Written by Dr. Lance Eliot

ABSTRACT

This article explores the emergence of Artificial Intelligence (AI) technology known as Large Language Models (LLMs) that are able to generate or transform text into computer-produced narratives appearing to be human-written. Besides examining the rise of LLM technology in contemporary societal uses such as chatbots, the latest in legal research is embarking on trying to use such AI to perform legal tasks. A recent research effort described here has applied an LLM to the California Bar Exam and illustrates the strengths and weaknesses of this latest AI capability. Lawyers, judges, and others in the legal profession will likely encounter LLMs in the latest LegalTech used for law offices and within the courts, thus, legal professionals need to be sufficiently apprised of the benefits and drawbacks associated with this newest form of AI.

INTRODUCTION

Artificial Intelligence (AI) is increasingly being applied to the performance of legal tasks.
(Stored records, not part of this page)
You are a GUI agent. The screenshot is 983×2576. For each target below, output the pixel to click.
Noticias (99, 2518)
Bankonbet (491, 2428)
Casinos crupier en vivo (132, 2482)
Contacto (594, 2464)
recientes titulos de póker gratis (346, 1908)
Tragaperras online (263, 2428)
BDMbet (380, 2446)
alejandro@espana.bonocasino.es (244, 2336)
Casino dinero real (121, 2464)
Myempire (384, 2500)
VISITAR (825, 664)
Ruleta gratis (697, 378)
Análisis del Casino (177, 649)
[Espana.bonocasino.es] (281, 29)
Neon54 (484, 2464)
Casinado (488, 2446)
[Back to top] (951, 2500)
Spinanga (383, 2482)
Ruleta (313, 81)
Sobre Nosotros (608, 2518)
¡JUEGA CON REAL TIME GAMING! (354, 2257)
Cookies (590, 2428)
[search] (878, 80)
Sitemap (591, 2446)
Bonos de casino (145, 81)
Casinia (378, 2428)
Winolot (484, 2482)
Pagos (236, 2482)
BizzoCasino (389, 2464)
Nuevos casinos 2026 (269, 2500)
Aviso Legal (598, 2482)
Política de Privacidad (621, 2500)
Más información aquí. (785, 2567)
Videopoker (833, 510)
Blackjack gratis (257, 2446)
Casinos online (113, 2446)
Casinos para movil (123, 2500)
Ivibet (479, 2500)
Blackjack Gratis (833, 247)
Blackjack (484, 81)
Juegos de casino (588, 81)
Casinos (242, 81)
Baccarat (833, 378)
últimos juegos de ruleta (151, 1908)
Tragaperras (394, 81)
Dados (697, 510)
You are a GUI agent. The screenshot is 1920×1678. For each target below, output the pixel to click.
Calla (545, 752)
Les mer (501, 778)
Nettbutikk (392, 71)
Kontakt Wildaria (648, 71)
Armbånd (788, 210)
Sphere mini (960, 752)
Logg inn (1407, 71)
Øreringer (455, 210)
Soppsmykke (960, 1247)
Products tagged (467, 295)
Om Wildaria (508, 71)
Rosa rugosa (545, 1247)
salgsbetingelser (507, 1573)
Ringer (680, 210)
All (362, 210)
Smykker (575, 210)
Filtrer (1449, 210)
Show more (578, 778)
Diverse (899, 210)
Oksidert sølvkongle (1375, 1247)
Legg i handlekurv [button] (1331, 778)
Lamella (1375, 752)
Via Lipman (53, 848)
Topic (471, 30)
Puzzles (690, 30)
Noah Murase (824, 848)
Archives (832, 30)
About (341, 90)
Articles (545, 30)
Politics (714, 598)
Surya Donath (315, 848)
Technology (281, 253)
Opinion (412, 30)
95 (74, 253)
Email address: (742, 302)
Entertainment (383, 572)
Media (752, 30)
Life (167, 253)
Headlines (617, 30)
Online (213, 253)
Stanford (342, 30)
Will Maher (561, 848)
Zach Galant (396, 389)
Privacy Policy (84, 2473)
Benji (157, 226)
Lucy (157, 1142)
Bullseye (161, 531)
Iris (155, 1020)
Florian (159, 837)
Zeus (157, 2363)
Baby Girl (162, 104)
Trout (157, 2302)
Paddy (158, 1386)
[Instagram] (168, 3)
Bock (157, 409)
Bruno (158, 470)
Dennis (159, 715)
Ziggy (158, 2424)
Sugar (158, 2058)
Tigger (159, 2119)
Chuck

The ABA has identified six primary areas in that AI is transforming the enactment of legal services, consisting of litigation review, expertise automation, legal research, contract analytics, contract and litigation document generation, and predictive analytics.01 LegalTech apps have emerged that infuse AI capabilities such as Natural Language Processing for eDiscovery when exploring a large corpus of discovery documents, whilst in the realm of Contract Life Cycle Management there are advanced AI features being used to scrutinize contracts and compose legally compliant contractual passages.02

Among the various types of AI techniques and technologies, one of the newest AI approaches consists of being able to generate natural language narratives. These AI-based programs are used to produce compositions that appear to be human written. The underlying algorithms are trained on everyday written compositions such as found on the Internet and seek to mimic the text by an intricate form of computational pattern matching. Within the parlance of the AI field, these algorithms are known variously as generators, transformers, or more popularly Large Language Models (LLMs).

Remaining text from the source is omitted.